Coming out to the parents
Having been pretty young when she was confused about her and her sense of belongingness, Saachi shared how her story of coming out wasn’t that big of a dramatic tale, but in fact a quiet and calm moment of feeling liberated and accepted. She said, “A month after I came to terms with where my sexual orientation lies, I was having dinner with my family at the table and I told them very calmly that I am possibly not straight. And it’s never really been a topic of conversation apart from when me and my sister, who is also not straight, trying to explain something to them concepts they’re not aware of. But the biggest relief has been that my parent’s reaction has always been great and supportive.”
“It did feel scary in the beginning, and there are times when it still feels confusing. Especially because I’ve mostly had girl crushes which makes me think I am just gay, but I am not because I do like boys. I think sexuality and gender are both very fluid and they both keep changing with time and experience. And that doesn’t have to be bad, because in a way it’s like you’re growing with who you are,” she added.
“What also has been heartwarming for me is that everyone around me has been very supportive and helpful in the process and I don’t remember having to struggle with this part of myself. And that honestly, is a blessing,” she concluded while speaking about her experience.
Growing up here
“I don’t think I’ve ever felt the need or the pressure to feel differently about myself and my sexuality because if at all I am not sure if someone is going to be accepting, I just don’t come out to them. I don’t have this urge to come out to everyone, unless someone follows me on social media and they already know.”
Opening about how she feels at times when she thinks of her future in our country, where even thought article 377 has been decriminalised, the taboos still exist, she shares, “There are days when I fast forward to moments imagining what if I want to marry a girl in the future and that since it is still not allowed in our country, what would happen then. And it just hits me in that moment, that things might not be easy. Also maybe because I’ve always been around such accepting people, it is only when I step out of that bubble, that reality hits me.”
“There was an exchange program that required me to go to Mexico for a year and honestly that has been life changing for me. I was scared before going, because I didn’t know what the country’s beliefs were about us in general and then to have to come out to people in a foreign land, it wasn’t easy. But I realised that my sexuality is not the only part of my identity, it is that I am also a writer, that I am a nice person, that helped me in establishing myself.”

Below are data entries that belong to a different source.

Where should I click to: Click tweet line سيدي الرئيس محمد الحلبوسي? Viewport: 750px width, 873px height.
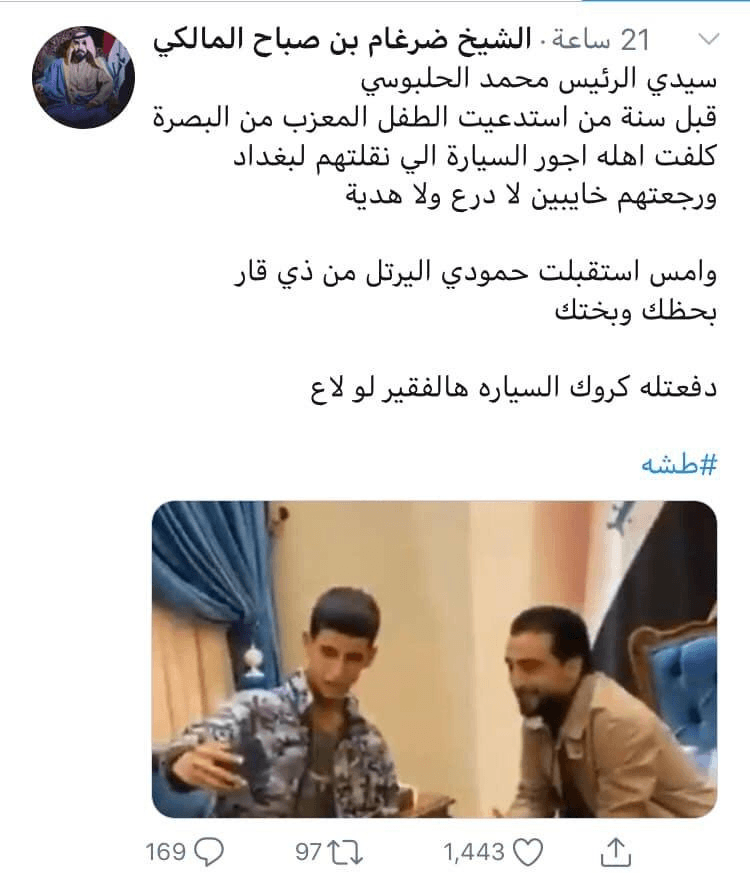click(x=539, y=80)
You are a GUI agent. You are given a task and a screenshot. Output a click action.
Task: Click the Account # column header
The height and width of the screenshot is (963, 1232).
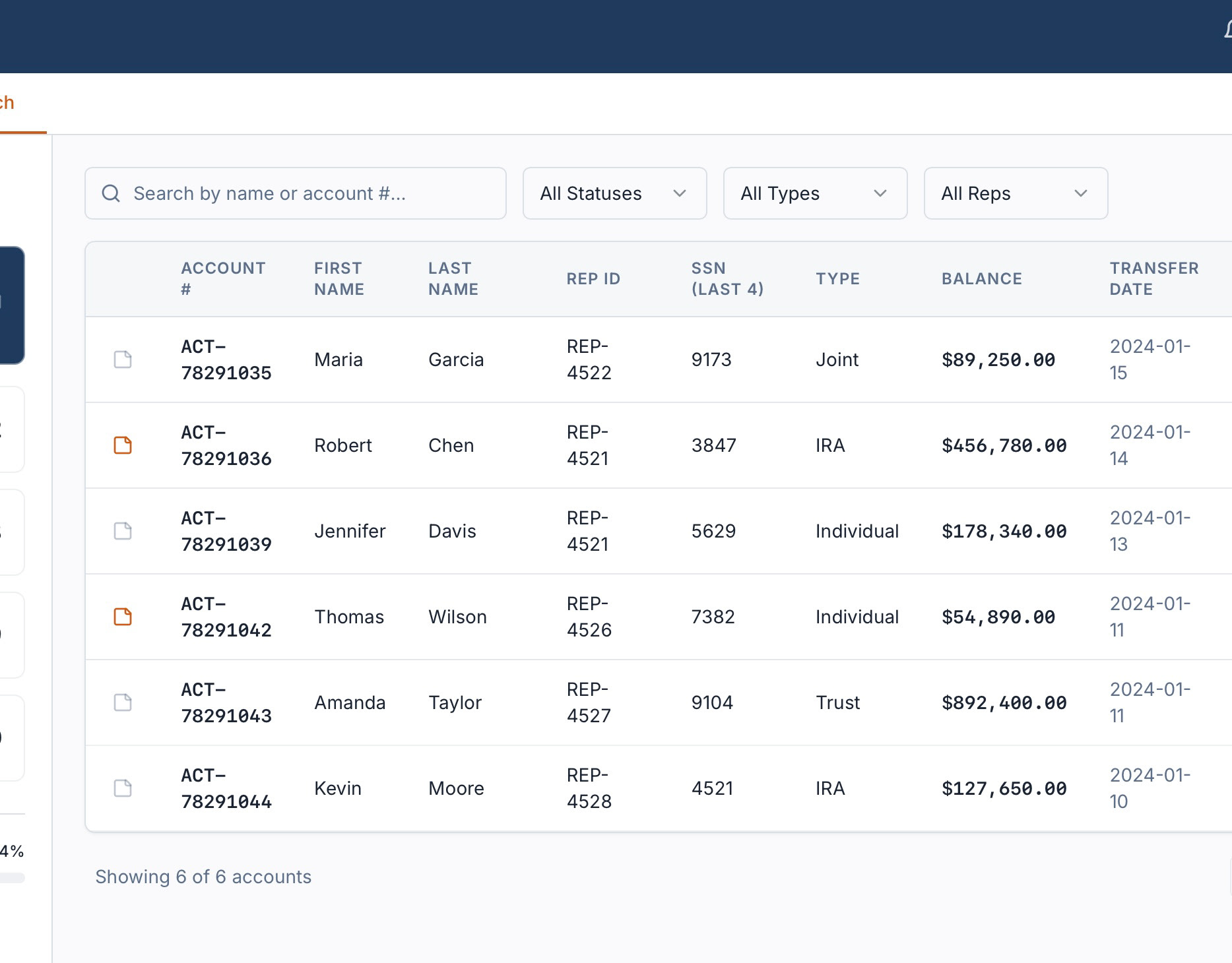tap(223, 279)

Taking us through how she lives her life now, Saachi shares, “I have been a part of the desi queer community since I came out and I have been writing with the Gaysi community for around 3 years now and I am very lucky that everyone has been very nice to me. Of course there still remain people who I haven’t come out to, including my own grandparents and a few of my friends and family but only because for me it is not a topic of debate. I just think if I end up marrying someone who is pansexual as me or different, then maybe that’s when I’d open up that point for discussion.”
When asked what message she would pass on to her younger and closeted self, she earnestly spoke about how, “A lot of the time people from the LGBTQ+ community miss out on experiences that are normal or that go very smoothly for people who are heterosexual. Be it falling in love for the first time or their first kiss or their first relationship. It is harder for people from the LGBTQ+ community to do any of that because it is harder to come to terms with it in the first place, so I’d just say that there is no need to feel disheartened when it doesn’t happen like that. It’s okay to stumble upon a partner late in life, it all works out.” And that is something we’d like to believe for ourselves, too.
With a view to share her ‘privilege of being surrounded by supporting people and growing up in a liberal city’, she wants to be there for people from the queer community who aren’t as lucky. She is the modern day equivalent of what change would be like, and with youth as empowered and strong-willed as her, we can tell that change is in the offing.